Kick Warning Signs

Kick Warning Signs

What are kicks?

A “kick”, or otherwise known as an influx, is a flow of formation fluids into the wellbore. This can be either be a deliberate influx into the well (for example, to test the production viability of a formation) or an unintentional influx. If not handled correctly, an influx can have catastrophic consequences. It is possible to control an influx by utilizing correct procedures and ensuring the crew has the correct relevant training.

Why are kicks bad?

If a kick is not handled correctly, or it is not detected early enough, it can become an uncontrolled well blowout, which puts lives, equipment, and the environment at severe risk. A blowout is defined as an uncontrolled release of formation fluids at surface. Blowouts are extremely hazardous and costly to contain once they have occurred.

How do you detect kicks?

Flow rate increase. The only way to positively identify a kick is to turn off the pump, wait for the well to stabilize, and then observe the annulus for flow. Positive flow indicates that formation fluids are likely entering the wellbore, displacing wellbore fluids.

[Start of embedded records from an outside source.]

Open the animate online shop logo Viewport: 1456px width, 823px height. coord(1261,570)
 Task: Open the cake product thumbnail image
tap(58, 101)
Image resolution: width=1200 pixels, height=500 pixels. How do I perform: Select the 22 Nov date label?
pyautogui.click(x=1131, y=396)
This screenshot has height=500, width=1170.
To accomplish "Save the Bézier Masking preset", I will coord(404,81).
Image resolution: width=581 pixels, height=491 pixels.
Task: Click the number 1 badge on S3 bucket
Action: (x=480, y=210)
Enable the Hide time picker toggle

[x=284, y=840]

Pit volume increase. A flow rate increase is usually the first “positive indicator” of flow during normal drilling operations, and usually triggers the crew to perform a flow-check. If the well is flowing, the crew will then normally notice a “pit-gain”, which is caused by formation fluids entering the wellbore, displacing drilling fluid from the well.


Flowing well with pumps off. Any flow of formation fluids into the wellbore will naturally displace well bore fluids. This is generally known as a “positive indicator” of flow and will require the well to be secured promptly.


Pump pressure decrease and pump stroke increase. A positive indicator of an influx with older style pumps/power systems is with a Pump pressure decrease and pump stroke increase. This situation is created due to the influx simultaneously reducing the APL near the bit, and the formation pressure increase forcing pressure upwards, reducing the pump pressure. This creates less resistance on the pump, potentially increasing the stroke rate. As newer electrical systems more accurately control the pump stroke rate, this is not a common issue on newer style rigs.


Improper hole fill-up on trips. Monitoring fluid levels in the annulus is a critical job, because the only means of detecting a kick on trips is by constantly monitoring and comparing volumes with previous trips.


String weight change. This is often caused by the influx (usually a lighter fluid/gas) affecting buoyancy, combined with higher formation pressure, which increases the upwards cross-sectional force on the surface area of the bit. These factors can create a reduced hook load.


Drilling break. A drilling break is a rapid, dramatic increase (or decrease) in the rate of penetration (ROP). A “positive” drilling break (or increase in ROP) is usually a warning sign that requires a flow check, as the new formation may be more porous than previous formations, meaning that the formations may be holding higher quantities of fluids.


Cut mud weight. “Gas-Cut” mud is a situation where small quantities of drilled formation gases are released into the wellbore. This gas decreases the fluid density, reducing the hydrostatic pressure (HSP) applied by the fluid. This reduction in HSP may allow formation fluids to flow uncontrolled from the formations into the wellbore.

How do you deal with kicks?

Shut-in procedures hard vs. soft: The “Hard” shut-in method is a means of closing the well in rapidly, by firstly closing a BOP, and then opening a flow path to the closed choke manifold. This method results in a smaller influx volume but may introduce an initial pressure shock. To mitigate this, the “Soft” shut-in method was developed. The Soft shut-in firstly diverts flow through the opened remote choke, then a BOP is closed. Lastly, we slowly close the remote choke, which gradually closes in the well. This method reduces the likelihood of an initial pressure shock, but will result in a larger influx, as it takes longer to secure the well. The “Hard” shut-in method is by far the most used method in industry.

Does a well’s status as HPHT, horizontal, future carbon capture, future hydrogen storage change anything?

All of these factors will affect how we deal with incidents whilst drilling. HPHT (High Pressure / High Temperature) wells will have increased pressures (which can increase drilling fluid density due to compressibility) and higher temperatures (which could decrease drilling fluid density due to thermal expansion). Horizontal wells increase formation exposure, leading to larger influxes. The angle of the well will drastically affect how the influx behaves. Storage wells can “charge” formations with the injection of additional fluids, creating abnormal formation pressures.

Discuss human factors in detecting and responding to kicks?

Driller and Crew should be empowered to shut-in the well by quickest means, using the appropriate procedure so they can act fast to secure the well, and confirm that it is secured. Correct and relevant training helps ensure the competency of the crew to identify and react to problems.